Algorithms that power streaming platforms seem to amplify the worst aspects of the genre’s culture by surfacing videos with violence and drama. News ratings thrive on artists being affiliated with criminal activity. What gets less attention is when drill rappers donate money to outreach groups like Good Kids Mad City or create community organizations such as Swervin Thru Stress, which supports young people’s mental health.

“If their experiences scare you, maybe you need to go listen to the songs more,” said DJ Ca$h Era. “Why avoid it at all costs? The people making the music don’t get that luxury. They’re literally putting it in the music to escape it for two seconds, and let you know what they’re going through.”

As drill becomes mainstream, let’s reconsider the efforts that are being made to isolate and neutralize this uniquely Chicago-born form of cultural expression. The youth who are seeking to express themselves and make a legitimate career through a bold and propulsive art form are not without humanity. Nor are they beyond our compassion.

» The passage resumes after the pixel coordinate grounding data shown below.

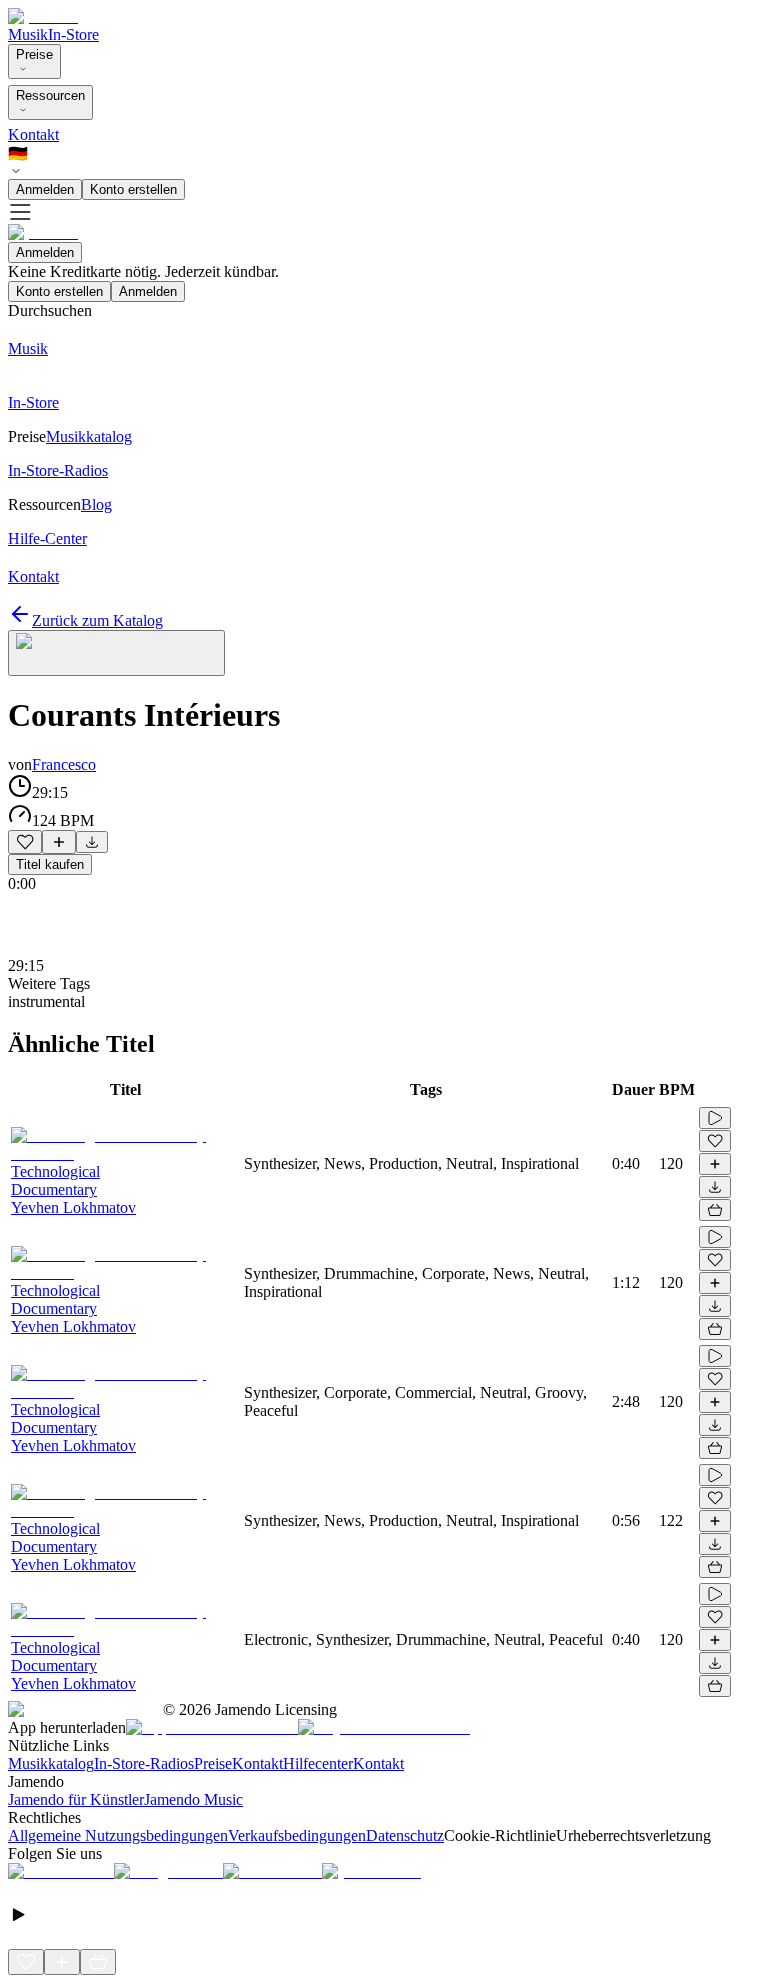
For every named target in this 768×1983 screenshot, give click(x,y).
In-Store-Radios (144, 1763)
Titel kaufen (50, 864)
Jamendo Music (193, 1799)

Mobilizations like the Protect Black Art campaign are a step in the right direction. But instead of asking, “Which came first, the violence or the violent music?,” we need to ask what can be done by those with responsibility for public safety and public health to hear the voices of youth speaking through their pain.

Dr. Reginold Royston studies digital innovation at University of Wisconsin, Madison, and conducts research with DJs, musicians and dancers in Chicago and in West Africa. Nile Lansana is an interdisciplinary artist and youth educator who grew up on the South Side and served as a member and coach with the Rebirth Poetry Ensemble. He was a contributor to the 2020 publication “American Gun” that addressed gun violence in the city.